:: Page ::
Un homme très surveillé

« À l’époque, il a soutenu l’option que préférait Salou Djibo, à savoir essayer de favoriser l’arrivée au pouvoir d’un parti qui ne serait pas le MNSD », explique un acteur de la transition. Après son élection lors de la présidentielle de 2011, le fondateur du Parti nigérien pour la démocratie et le socialisme (PNDS), Mahamadou Issoufou, le garde auprès de lui et en fait l’un de ses conseillers spéciaux, avec rang de ministre.

Selon certaines indiscrétions, l’homme restait cependant particulièrement surveillé par les services de renseignement. Le soupçonnait-on d’une trop grande proximité avec Hama Amadou, l’adversaire numéro un d’Issoufou ? Certaines sources en sont persuadées, et y voient d’ailleurs la raison de sa nomination à l’étranger, en 2017, comme ambassadeur au Tchad.

:: Données fournies ::

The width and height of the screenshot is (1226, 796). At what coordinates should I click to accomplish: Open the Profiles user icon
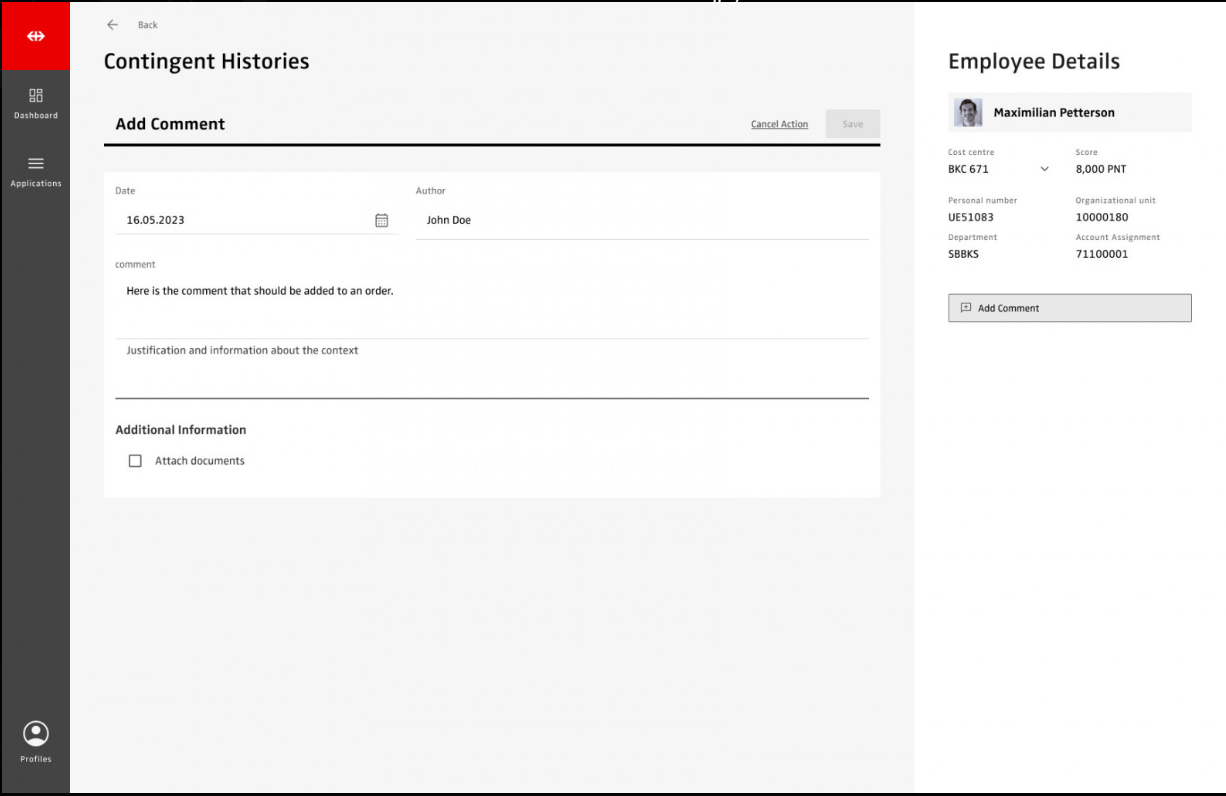tap(36, 734)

:: Consignes ::
1: Relevez, dans la page, tous les noms complets de personnes qui y sont cités.
2: Recopiez le passage de la page qui commence par « Un homme très » et se termine par « ambassadeur au Tchad. ».

:: Réponses attendues ::
1:
Salou Djibo
Mahamadou Issoufou
Hama Amadou

2:
Un homme très surveillé

« À l’époque, il a soutenu l’option que préférait Salou Djibo, à savoir essayer de favoriser l’arrivée au pouvoir d’un parti qui ne serait pas le MNSD », explique un acteur de la transition. Après son élection lors de la présidentielle de 2011, le fondateur du Parti nigérien pour la démocratie et le socialisme (PNDS), Mahamadou Issoufou, le garde auprès de lui et en fait l’un de ses conseillers spéciaux, avec rang de ministre.

Selon certaines indiscrétions, l’homme restait cependant particulièrement surveillé par les services de renseignement. Le soupçonnait-on d’une trop grande proximité avec Hama Amadou, l’adversaire numéro un d’Issoufou ? Certaines sources en sont persuadées, et y voient d’ailleurs la raison de sa nomination à l’étranger, en 2017, comme ambassadeur au Tchad.